EXERCISE OBJECTIVE: Copy out each line of the items below word for word, leaving out the pictures.
— start of DATA FOR PROCESSING —
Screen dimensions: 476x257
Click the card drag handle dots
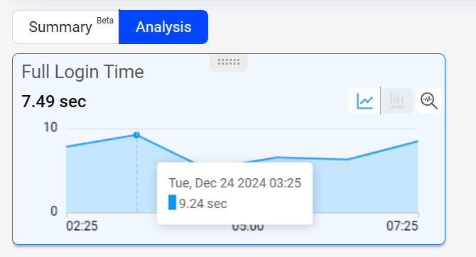coord(229,62)
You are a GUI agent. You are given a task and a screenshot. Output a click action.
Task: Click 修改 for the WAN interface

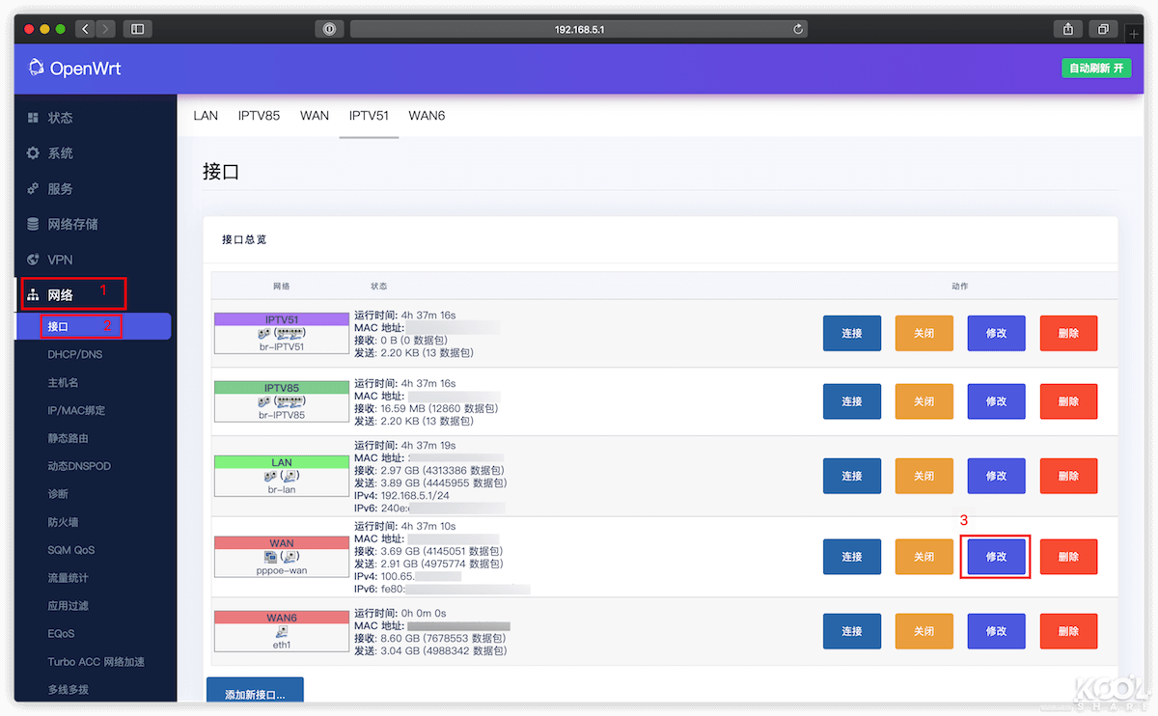click(x=996, y=557)
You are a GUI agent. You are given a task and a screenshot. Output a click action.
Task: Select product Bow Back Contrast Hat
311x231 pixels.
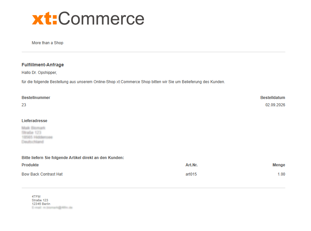click(42, 174)
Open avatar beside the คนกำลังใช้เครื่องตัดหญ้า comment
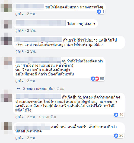This screenshot has width=134, height=143. point(8,61)
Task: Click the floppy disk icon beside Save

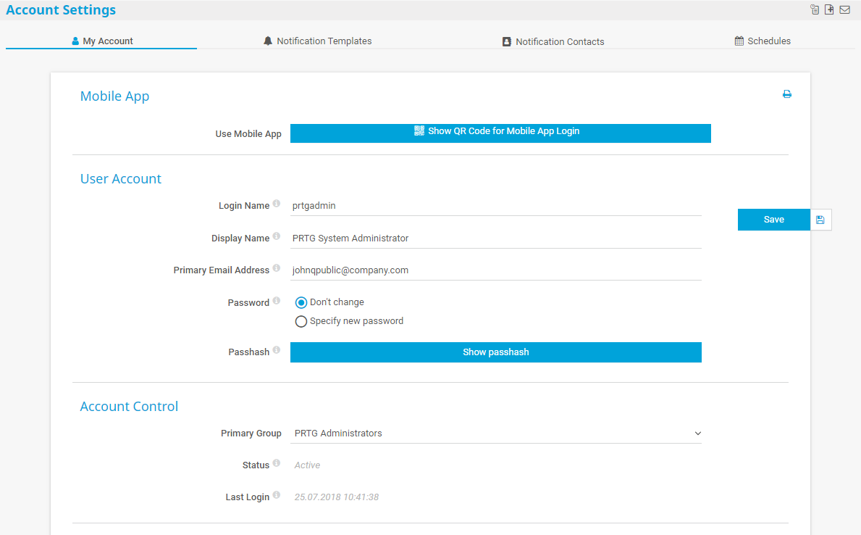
— end of DATA FOR PROCESSING —
COMPLETE OUTPUT:
Screen dimensions: 476x257
Click the card drag handle dots
coord(229,62)
You are a GUI agent. You are given a task and a screenshot. Output a click action.
Task: Click 修改 for the WAN interface

click(x=996, y=557)
You are a GUI agent. You are given a task and a screenshot. Output a click action.
Task: Select product Bow Back Contrast Hat
311x231 pixels.
click(42, 174)
Open avatar beside the คนกำลังใช้เครื่องตัดหญ้า comment
This screenshot has width=134, height=143. point(8,61)
Task: Click the floppy disk icon beside Save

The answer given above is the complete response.